◆ What needs to be done
What you return should be exactly the lines from the one containing "How do I perform: Enable" down to the final line of the listing, with nothing else.
· · ·
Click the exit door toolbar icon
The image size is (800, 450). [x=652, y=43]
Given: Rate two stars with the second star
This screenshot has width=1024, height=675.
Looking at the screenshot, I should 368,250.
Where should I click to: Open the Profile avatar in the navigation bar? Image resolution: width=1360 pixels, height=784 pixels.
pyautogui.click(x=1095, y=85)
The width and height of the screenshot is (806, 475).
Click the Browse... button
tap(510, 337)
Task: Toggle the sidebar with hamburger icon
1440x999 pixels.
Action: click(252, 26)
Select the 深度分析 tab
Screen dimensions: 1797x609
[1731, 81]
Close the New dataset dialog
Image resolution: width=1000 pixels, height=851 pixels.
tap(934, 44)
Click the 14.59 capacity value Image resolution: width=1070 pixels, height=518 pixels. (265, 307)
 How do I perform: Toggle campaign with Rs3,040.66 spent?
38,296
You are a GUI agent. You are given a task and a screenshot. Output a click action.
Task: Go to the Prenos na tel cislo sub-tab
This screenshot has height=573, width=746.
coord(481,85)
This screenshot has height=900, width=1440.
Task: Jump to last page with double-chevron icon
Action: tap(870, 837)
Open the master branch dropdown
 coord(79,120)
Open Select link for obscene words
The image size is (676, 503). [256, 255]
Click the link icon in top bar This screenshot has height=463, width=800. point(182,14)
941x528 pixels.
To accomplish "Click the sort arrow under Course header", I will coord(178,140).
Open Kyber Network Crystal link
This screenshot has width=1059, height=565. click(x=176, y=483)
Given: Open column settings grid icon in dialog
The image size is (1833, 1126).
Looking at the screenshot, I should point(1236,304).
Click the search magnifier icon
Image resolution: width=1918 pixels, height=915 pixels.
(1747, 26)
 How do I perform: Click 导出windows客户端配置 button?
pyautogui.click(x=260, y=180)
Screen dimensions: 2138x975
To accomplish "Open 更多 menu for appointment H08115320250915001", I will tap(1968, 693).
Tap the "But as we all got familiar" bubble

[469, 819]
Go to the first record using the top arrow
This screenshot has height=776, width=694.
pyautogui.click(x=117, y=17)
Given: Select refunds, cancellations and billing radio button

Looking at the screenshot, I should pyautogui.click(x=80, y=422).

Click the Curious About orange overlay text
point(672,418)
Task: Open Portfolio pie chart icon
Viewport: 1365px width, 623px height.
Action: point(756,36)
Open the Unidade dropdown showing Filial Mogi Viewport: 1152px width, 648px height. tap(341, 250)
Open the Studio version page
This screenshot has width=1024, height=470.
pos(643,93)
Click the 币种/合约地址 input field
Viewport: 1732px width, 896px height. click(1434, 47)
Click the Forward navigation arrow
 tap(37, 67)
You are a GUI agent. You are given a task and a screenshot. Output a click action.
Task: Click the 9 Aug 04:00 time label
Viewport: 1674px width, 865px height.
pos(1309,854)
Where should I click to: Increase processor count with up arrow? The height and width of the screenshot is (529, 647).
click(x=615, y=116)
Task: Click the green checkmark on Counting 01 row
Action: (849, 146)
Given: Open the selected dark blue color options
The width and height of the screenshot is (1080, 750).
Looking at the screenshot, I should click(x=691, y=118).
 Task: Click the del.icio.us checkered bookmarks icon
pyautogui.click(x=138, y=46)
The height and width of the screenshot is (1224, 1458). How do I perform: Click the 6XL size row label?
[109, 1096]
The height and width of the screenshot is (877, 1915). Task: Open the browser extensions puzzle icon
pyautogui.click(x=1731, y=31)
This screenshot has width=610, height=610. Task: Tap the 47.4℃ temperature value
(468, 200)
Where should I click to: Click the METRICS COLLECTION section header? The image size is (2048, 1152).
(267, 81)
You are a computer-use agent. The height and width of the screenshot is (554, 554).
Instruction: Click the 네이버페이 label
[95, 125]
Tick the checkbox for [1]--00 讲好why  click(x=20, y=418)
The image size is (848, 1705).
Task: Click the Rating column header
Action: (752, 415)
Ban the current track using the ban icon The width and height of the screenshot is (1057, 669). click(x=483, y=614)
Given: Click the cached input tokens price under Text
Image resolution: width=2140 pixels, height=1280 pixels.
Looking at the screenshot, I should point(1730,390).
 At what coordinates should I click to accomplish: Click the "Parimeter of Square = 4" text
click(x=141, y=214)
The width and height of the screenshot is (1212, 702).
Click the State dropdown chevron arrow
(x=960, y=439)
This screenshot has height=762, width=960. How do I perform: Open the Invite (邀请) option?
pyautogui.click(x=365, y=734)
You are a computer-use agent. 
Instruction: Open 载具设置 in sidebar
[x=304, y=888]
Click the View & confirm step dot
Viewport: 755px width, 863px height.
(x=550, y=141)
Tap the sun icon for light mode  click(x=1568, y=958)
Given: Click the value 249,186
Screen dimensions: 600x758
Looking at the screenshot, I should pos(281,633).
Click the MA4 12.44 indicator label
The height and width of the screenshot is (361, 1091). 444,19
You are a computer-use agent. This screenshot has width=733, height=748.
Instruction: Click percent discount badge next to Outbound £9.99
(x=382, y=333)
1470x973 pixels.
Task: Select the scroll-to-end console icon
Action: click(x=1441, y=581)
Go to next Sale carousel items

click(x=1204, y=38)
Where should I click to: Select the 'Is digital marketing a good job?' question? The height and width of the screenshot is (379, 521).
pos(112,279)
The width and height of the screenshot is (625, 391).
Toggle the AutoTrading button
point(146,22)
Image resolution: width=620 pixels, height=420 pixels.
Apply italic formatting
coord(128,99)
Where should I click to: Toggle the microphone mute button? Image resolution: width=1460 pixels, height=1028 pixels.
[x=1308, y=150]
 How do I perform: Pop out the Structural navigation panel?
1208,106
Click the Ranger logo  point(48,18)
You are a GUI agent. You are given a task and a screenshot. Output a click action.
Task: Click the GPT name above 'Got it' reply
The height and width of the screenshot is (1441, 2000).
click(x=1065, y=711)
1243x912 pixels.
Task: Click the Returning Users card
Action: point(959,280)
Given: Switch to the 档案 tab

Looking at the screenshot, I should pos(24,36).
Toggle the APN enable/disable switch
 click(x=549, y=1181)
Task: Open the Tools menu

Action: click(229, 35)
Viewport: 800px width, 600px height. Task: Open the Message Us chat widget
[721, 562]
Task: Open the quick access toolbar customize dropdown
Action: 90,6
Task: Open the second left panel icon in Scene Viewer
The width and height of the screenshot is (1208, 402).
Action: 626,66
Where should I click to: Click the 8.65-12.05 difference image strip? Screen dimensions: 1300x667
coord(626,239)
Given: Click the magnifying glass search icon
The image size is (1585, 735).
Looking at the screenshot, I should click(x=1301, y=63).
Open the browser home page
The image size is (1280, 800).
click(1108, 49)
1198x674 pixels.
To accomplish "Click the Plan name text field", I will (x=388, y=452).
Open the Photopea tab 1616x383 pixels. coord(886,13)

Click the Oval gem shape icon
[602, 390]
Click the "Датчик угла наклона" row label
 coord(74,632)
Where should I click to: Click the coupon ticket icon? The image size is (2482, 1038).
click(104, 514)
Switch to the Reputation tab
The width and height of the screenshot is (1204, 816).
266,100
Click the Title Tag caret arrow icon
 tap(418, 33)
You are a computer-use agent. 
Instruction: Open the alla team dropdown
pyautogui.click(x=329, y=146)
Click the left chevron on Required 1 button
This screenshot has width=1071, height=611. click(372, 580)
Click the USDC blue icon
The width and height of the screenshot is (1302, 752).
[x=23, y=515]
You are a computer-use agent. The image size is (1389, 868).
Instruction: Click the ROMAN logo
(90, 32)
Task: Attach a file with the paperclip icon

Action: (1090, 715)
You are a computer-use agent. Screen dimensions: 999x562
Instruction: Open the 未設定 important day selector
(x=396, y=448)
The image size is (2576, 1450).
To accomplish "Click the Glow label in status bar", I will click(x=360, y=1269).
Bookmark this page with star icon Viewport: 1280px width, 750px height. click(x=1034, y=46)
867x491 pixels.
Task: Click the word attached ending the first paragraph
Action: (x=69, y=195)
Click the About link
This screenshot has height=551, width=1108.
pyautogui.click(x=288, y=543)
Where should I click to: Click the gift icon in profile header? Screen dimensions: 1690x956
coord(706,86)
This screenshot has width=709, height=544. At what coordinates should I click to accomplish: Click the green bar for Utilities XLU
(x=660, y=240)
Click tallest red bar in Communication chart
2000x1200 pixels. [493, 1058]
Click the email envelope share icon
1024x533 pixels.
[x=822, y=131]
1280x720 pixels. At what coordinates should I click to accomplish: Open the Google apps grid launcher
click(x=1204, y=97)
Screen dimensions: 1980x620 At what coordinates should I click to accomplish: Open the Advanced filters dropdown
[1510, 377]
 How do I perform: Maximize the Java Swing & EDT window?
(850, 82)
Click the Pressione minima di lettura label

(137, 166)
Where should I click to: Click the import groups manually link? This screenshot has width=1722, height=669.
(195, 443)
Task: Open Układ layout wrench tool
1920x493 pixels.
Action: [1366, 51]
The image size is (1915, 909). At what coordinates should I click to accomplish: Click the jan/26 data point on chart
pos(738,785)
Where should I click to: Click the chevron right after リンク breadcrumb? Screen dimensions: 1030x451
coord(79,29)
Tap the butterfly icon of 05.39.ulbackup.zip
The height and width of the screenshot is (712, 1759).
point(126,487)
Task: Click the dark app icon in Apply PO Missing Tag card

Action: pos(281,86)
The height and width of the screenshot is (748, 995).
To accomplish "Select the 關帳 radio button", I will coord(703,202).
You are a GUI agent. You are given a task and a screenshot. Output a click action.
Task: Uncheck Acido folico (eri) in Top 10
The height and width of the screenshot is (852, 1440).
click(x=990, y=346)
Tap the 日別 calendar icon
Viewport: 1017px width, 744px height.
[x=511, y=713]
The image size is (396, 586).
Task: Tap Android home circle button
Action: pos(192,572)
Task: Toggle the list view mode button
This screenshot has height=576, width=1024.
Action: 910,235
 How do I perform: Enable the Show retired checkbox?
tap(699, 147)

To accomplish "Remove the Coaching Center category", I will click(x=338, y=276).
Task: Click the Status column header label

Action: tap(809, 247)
· · ·
◆ Your response
 How do I perform: Enable the Show retired checkbox?
tap(699, 147)

To accomplish "Remove the Coaching Center category", I will click(x=338, y=276).
Task: Click the Status column header label

Action: tap(809, 247)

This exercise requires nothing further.